"Une déclaration de guerre" : les médecins libéraux vent debout contre l’accès direct aux paramédicaux

10/01/2023 Par L. C.
Examinée en commission des Affaires sociales de l’Assemblée nationale ce mardi 10 janvier, la proposition de loi Rist visant à instituer un accès direct aux IPA, aux kinés et aux orthophonistes indigne les syndicats de médecins libéraux, qui appellent les parlementaires à s’y opposer.

  "Chère consœur, Votre projet de loi, nous l’avons tous compris, vous tient très à cœur. Avez-vous aussi bien compris que pour TOUS les médecins libéraux, il s’agit d’une déclaration de guerre ?" interroge le Syndicat de médecins libéraux (SML) dans une lettre adressée à la députée de la majorité Stéphanie Rist, et transmise aux médias. L’élue, rhumatologue, doit défendre aujourd’hui devant la commission des Affaires sociales de l’Assemblée nationale sa proposition de loi qui vise à instituer un accès direct aux infirmières en pratique avancée (IPA), aux masseurs-kinésithérapeutes et aux orthophonistes pour améliorer l’accès aux soins sur les territoires. Ceux-ci pourraient "exercer leur art sans prescription médicale" dans le cadre d’un exercice coordonné. "L’offre de soins médicaux étant insuffisante par rapport aux besoins de la population, il est indispensable de trouver des solutions à très court terme", justifie la députée dans son texte. Or pour les syndicats de médecins libéraux, ce texte fait fausse route. "Cette ‘fausse bonne idée’ entraînerait un désengagement des médecins, en particulier de la jeune génération, et une incompréhension de la population qui ne souhaite pas voir le système de santé français tomber au plus bas de l’échelle européenne…", alerte le SML, qui décrit "une loi qui sonne le glas". "L’accès direct à des non-médecins pour établir un diagnostic médical et prescrire un traitement médical est une insulte pour notre profession qui nécessite 9 à 15 ans d’études et un danger pour les patients." De son côté, la CSMF a interpellé fin décembre la députée sur le risque de l’émergence d’une médecine à deux vitesses : "celle de ceux de nos concitoyens qui auront un médecin, celle de ceux qui auront un officier de santé". Le syndicat polycatégoriel juge que l’examen d’une telle proposition de loi en pleine négociations conventionnelles est une "provocation" envers les médecins libéraux. "La démographie des médecins généralistes traitants à la baisse, leurs difficultés d’exercice négligées par les pouvoirs publics, ne peuvent ni justifier ni excuser toutes les dérives !" lançait également fin novembre le syndicat MG France, dénonçant entre autres l’absence de "collaboration formalisée avec un médecin", et appelant les parlementaires à rejeter en bloc le texte.

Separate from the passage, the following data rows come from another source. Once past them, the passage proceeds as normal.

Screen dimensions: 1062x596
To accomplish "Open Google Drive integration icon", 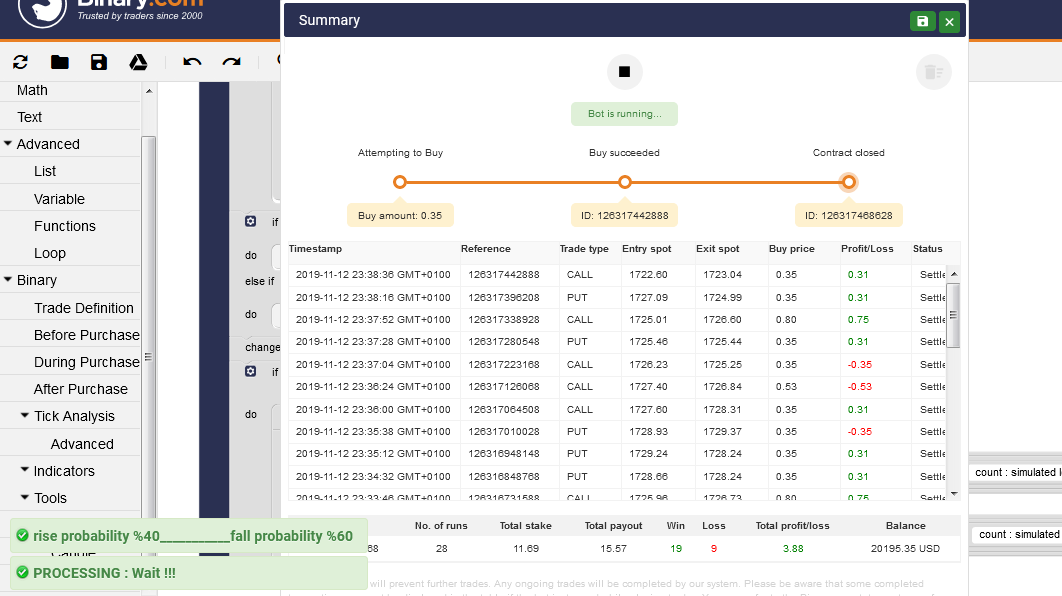I will coord(138,62).
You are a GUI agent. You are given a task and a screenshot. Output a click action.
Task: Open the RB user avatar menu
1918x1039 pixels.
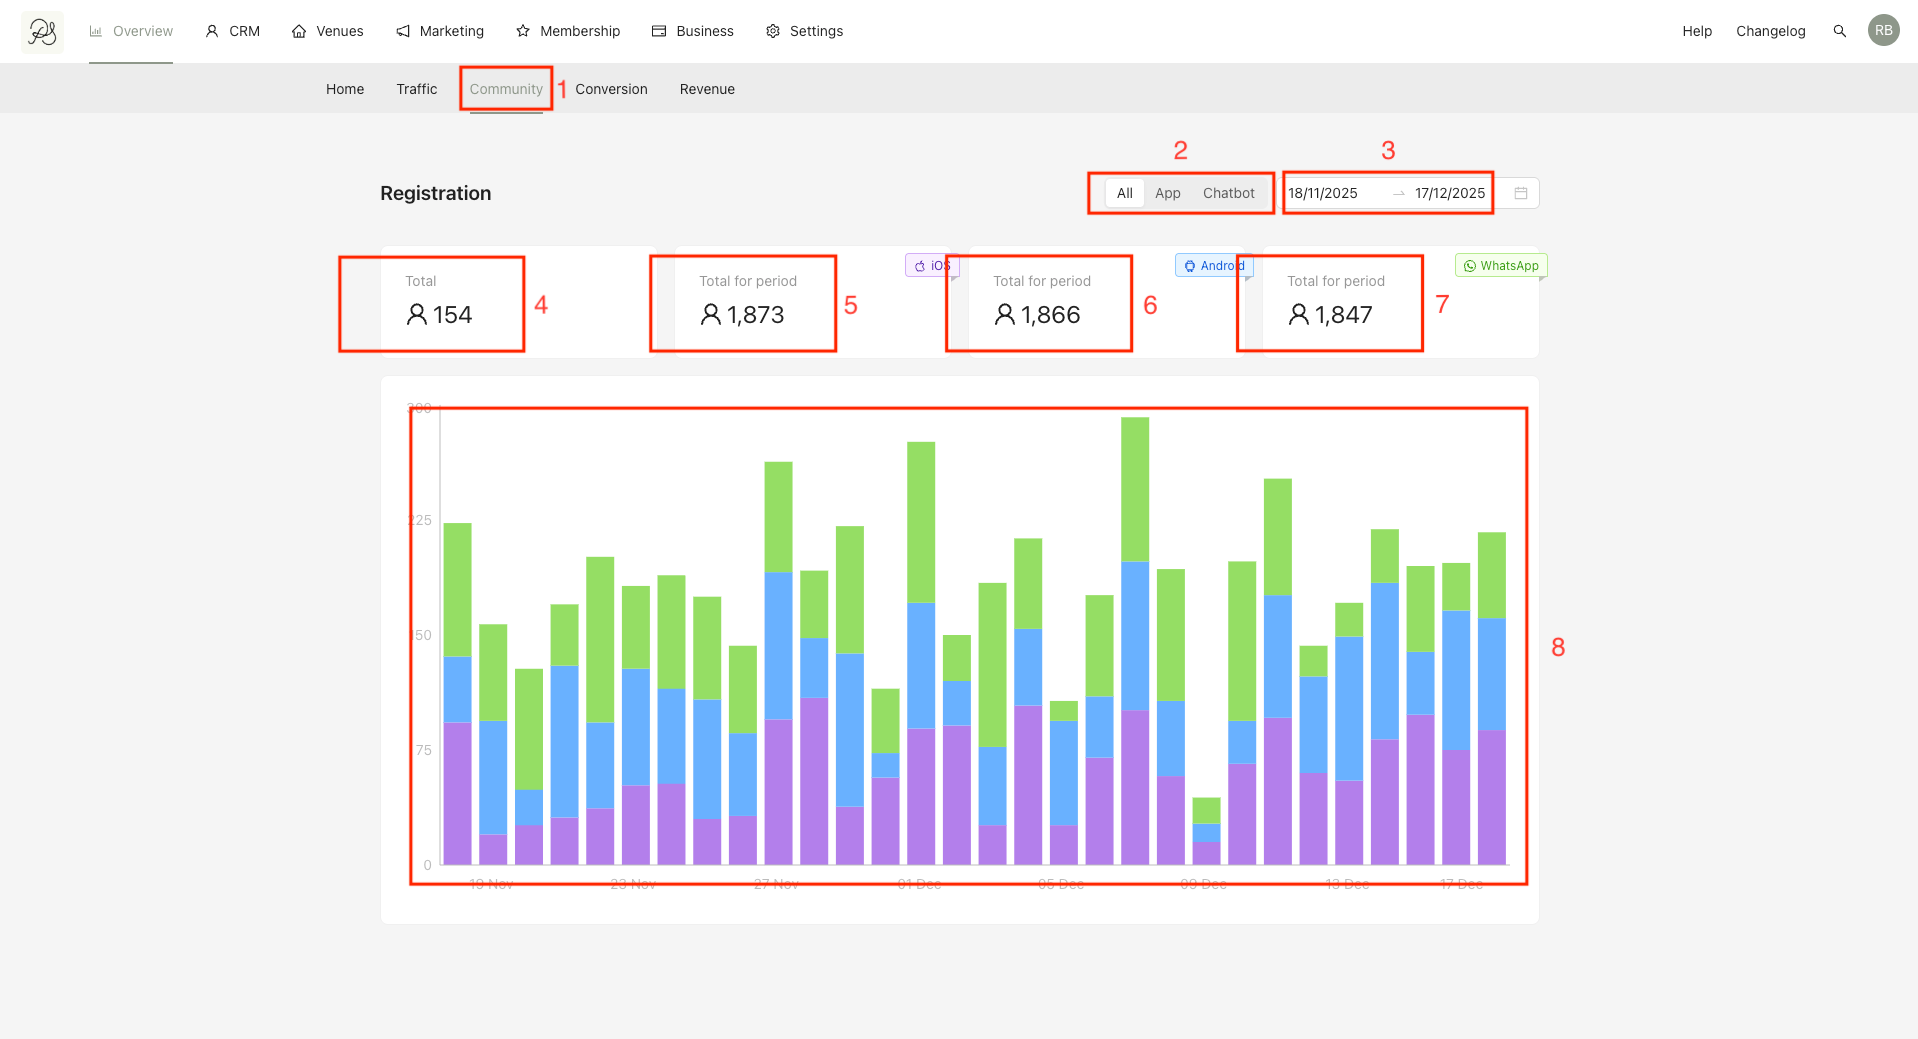tap(1883, 30)
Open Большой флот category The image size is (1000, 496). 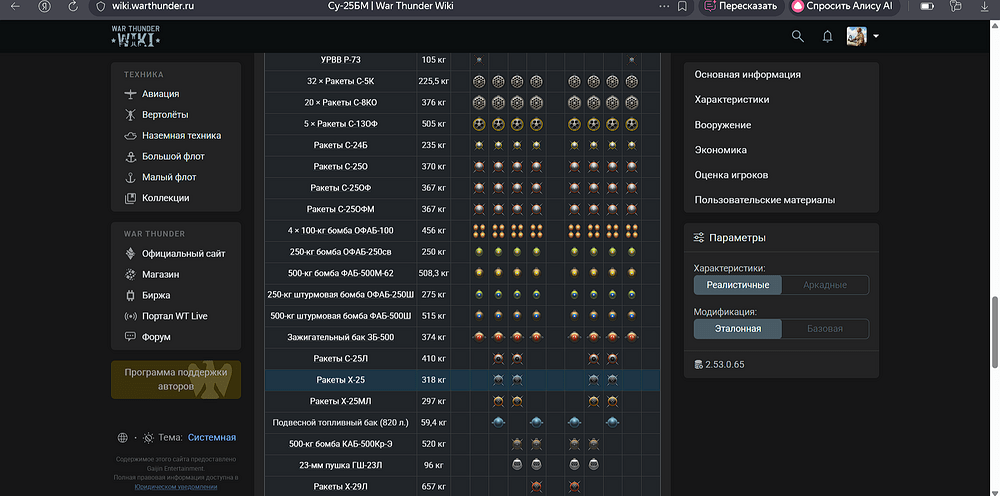(173, 157)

Pour MG France, en effet, "l’objectif non dissimulé de ce texte est la remise en cause totale du rôle du médecin traitant et du parcours de soin coordonné autour du patient. "Ce parcours de soins serait remplacé par la juxtaposition des diverses ‘offres’, avec des risques évidents de dérives en termes d’orientation du patient, de coordination et de pertinence". De leurs côtés, les jeunes médecins réclament des garde-fous. ReAGJIR, aux côtés de l’Anemf et de l’Isnar-IMG, a ainsi déposé plusieurs amendements. "Si la mesure peut permettre de dégager du précieux temps de soins aux médecins, cet accès direct doit néanmoins rester le fruit d’une concertation entre les soignants d’une même équipe de proximité, formalisé dans leur projet de santé", estime le Regroupement autonome des généralistes jeunes installés et remplaçants, qui appelle à ne pas déstructurer le parcours de soins.  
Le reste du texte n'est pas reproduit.